TASK INSTRUCTIONS -> Look through the records, and wherever the string "computer" turns up, copy out that line.

Stored dataset items:
┌────────
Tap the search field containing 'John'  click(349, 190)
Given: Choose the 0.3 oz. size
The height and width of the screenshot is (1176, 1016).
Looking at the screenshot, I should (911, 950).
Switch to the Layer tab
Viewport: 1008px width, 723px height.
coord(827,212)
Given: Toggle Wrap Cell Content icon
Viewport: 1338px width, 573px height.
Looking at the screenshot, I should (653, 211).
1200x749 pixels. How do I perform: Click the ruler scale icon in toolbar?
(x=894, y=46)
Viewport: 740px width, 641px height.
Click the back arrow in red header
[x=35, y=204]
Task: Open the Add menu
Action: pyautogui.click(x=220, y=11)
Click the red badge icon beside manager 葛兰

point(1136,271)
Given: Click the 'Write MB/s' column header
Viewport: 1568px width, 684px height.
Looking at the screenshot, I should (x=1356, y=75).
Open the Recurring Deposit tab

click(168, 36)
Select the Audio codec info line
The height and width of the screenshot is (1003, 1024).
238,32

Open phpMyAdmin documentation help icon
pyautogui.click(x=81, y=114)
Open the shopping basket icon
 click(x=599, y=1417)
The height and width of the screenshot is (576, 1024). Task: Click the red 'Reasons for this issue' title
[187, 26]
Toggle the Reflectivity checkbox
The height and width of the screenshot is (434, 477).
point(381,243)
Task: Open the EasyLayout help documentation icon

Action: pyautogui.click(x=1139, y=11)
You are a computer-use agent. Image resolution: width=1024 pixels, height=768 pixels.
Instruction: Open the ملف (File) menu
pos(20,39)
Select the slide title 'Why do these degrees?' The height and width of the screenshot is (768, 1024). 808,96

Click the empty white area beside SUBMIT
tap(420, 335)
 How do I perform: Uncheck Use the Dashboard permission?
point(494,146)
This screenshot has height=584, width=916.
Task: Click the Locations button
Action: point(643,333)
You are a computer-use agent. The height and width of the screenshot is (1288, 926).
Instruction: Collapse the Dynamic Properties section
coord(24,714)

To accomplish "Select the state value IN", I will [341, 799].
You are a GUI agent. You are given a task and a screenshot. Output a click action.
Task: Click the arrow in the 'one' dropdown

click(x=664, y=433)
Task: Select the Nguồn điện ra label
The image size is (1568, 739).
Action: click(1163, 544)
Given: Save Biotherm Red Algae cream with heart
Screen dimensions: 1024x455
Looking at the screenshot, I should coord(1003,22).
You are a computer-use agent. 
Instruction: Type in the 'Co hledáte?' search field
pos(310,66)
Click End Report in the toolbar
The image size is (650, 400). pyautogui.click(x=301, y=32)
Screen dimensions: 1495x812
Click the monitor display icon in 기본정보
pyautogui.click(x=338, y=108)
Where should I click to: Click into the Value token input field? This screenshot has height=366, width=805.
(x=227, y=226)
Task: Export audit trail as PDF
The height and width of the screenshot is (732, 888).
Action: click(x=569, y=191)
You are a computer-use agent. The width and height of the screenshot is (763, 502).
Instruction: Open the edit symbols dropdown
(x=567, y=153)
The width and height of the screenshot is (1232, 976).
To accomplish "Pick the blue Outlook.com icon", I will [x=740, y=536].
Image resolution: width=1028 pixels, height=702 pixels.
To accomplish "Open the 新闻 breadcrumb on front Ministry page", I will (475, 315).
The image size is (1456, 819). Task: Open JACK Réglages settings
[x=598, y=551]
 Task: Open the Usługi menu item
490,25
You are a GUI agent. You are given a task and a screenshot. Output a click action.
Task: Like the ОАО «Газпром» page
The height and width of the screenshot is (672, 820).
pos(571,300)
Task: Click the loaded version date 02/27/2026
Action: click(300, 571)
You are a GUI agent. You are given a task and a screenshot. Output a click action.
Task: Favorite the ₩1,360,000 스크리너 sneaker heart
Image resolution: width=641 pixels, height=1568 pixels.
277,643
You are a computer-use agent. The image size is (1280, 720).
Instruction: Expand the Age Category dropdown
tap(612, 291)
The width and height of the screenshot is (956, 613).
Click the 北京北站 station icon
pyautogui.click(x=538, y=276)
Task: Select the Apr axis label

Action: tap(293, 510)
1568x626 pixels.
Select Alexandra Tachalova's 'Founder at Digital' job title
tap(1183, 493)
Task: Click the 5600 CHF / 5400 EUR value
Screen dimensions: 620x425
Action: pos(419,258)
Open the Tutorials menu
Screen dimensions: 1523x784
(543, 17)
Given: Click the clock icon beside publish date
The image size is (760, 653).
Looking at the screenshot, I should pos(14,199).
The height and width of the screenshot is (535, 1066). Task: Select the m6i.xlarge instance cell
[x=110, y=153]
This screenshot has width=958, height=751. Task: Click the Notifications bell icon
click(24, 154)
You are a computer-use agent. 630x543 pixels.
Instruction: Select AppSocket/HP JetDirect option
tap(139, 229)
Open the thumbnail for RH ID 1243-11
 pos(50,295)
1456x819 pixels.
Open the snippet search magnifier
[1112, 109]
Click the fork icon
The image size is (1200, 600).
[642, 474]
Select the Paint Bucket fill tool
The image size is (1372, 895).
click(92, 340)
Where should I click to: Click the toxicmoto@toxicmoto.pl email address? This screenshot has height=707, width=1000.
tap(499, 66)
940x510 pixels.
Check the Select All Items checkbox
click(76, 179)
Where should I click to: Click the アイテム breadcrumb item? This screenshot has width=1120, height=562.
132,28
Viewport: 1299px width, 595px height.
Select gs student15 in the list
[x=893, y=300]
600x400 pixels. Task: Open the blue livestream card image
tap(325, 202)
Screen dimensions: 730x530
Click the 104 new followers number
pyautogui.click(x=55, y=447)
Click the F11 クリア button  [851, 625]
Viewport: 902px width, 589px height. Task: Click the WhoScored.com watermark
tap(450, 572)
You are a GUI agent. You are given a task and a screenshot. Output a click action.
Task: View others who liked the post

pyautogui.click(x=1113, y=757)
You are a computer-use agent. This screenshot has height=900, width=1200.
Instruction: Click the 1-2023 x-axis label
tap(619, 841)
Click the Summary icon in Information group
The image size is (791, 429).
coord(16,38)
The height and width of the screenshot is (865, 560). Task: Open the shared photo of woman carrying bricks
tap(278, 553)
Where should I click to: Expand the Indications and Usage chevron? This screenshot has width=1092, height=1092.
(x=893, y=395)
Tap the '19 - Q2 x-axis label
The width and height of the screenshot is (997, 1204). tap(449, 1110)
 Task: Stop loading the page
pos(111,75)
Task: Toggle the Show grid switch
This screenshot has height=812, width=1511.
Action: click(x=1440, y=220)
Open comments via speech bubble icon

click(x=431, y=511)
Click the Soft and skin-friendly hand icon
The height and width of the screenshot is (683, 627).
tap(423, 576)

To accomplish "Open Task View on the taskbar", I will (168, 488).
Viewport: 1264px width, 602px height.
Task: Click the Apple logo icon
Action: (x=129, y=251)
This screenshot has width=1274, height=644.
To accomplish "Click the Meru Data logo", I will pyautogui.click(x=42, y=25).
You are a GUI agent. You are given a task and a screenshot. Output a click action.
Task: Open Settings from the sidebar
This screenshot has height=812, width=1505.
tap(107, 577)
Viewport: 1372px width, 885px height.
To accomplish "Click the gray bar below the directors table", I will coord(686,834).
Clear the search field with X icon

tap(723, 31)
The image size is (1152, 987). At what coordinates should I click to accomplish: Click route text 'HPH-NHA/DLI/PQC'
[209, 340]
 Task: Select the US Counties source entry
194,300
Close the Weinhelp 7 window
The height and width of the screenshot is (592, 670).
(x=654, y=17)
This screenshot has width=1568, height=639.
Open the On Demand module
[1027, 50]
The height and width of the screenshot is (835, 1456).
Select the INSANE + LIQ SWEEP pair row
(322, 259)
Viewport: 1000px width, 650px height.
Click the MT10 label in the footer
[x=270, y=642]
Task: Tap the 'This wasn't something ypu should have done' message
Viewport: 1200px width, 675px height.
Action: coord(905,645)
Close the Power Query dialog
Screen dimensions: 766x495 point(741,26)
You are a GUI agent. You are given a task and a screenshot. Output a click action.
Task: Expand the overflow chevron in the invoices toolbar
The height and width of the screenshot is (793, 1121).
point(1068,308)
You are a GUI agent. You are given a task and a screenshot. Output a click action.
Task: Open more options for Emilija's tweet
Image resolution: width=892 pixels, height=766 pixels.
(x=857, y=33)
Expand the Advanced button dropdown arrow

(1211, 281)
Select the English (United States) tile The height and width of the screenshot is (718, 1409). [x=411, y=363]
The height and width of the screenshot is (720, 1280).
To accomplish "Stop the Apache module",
└────────
RESPONSE ->
You are a computer-use agent. Image resolution: width=1024 pixels, height=768 pixels.
You are a computer-use agent. The height and width of the screenshot is (1288, 926).
You are a computer-use agent. 
You are a computer-use agent. The width and height of the screenshot is (763, 502).
You are a computer-use agent. The image size is (1280, 720).
You are a computer-use agent. 630x543 pixels.
You are a computer-use agent. This screenshot has height=900, width=1200.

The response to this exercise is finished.